ECLI:NL:CRVB:2018:2089
Centrale Raad van Beroep
- Hoger beroep
- Rechtspraak.nl
Herziening en terugvordering van bijstandsuitkering op basis van inkomsten uit bijschrijvingen
Op 10 juli 2018 heeft de Centrale Raad van Beroep uitspraak gedaan in een hoger beroep tegen een eerdere uitspraak van de rechtbank Zeeland-West-Brabant. De zaak betreft appellante die sinds 27 maart 2012 bijstand ontvangt, eerst op basis van de Wet werk en bijstand (WWB) en later op basis van de Participatiewet (PW). Naar aanleiding van een anonieme tip over mogelijke inkomsten uit arbeid en verblijf bij haar vriend, heeft de gemeente Tilburg een onderzoek ingesteld. Dit leidde tot de conclusie dat appellante inkomsten had uit bijschrijvingen op haar bankrekening, gedaan door haar ouders en haar partner, en dat zij haar inlichtingenverplichting had geschonden.

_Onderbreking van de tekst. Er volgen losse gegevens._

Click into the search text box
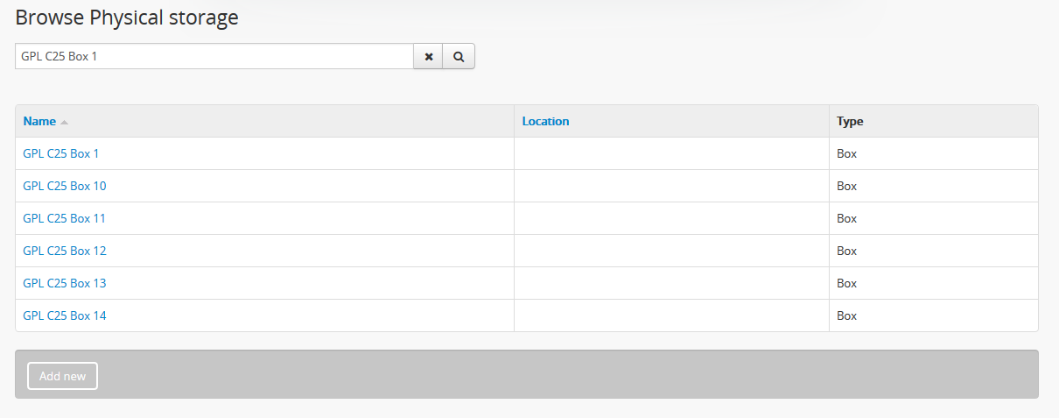The height and width of the screenshot is (418, 1059). click(x=214, y=57)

Het college van burgemeester en wethouders van Tilburg heeft daarop de bijstand van appellante herzien over de periode van 1 april 2012 tot en met 30 juni 2015 en heeft een bedrag van € 5.212,46 teruggevorderd. Na bezwaar is dit bedrag verlaagd naar € 4.864,89. De rechtbank heeft het beroep tegen het bestreden besluit ongegrond verklaard, waarna appellante in hoger beroep ging.

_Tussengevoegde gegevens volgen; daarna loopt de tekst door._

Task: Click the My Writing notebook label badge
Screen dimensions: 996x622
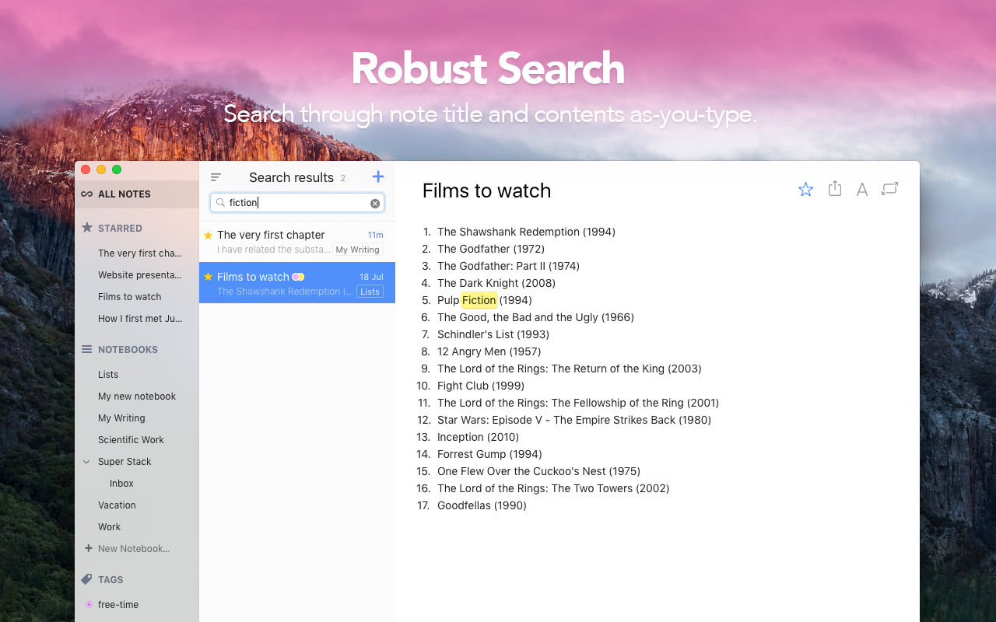Action: [358, 250]
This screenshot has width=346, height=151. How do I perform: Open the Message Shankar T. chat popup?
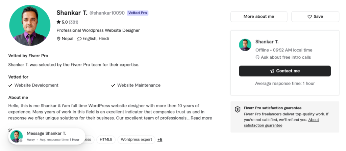[x=47, y=136]
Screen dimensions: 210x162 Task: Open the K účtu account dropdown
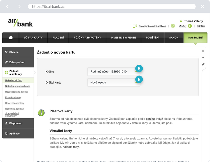click(113, 72)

In hoger beroep heeft de Raad beoordeeld of de bijschrijvingen terecht als inkomsten zijn aangemerkt. De Raad concludeert dat de bijschrijvingen, gezien hun regelmatige karakter, als inkomsten moeten worden beschouwd. Appellante voerde aan dat er dringende redenen waren om van terugvordering af te zien, maar de Raad oordeelde dat er geen onaanvaardbare sociale of financiële gevolgen waren die een uitzondering rechtvaardigden. De Raad bevestigde de eerdere uitspraak van de rechtbank en verklaarde het hoger beroep ongegrond.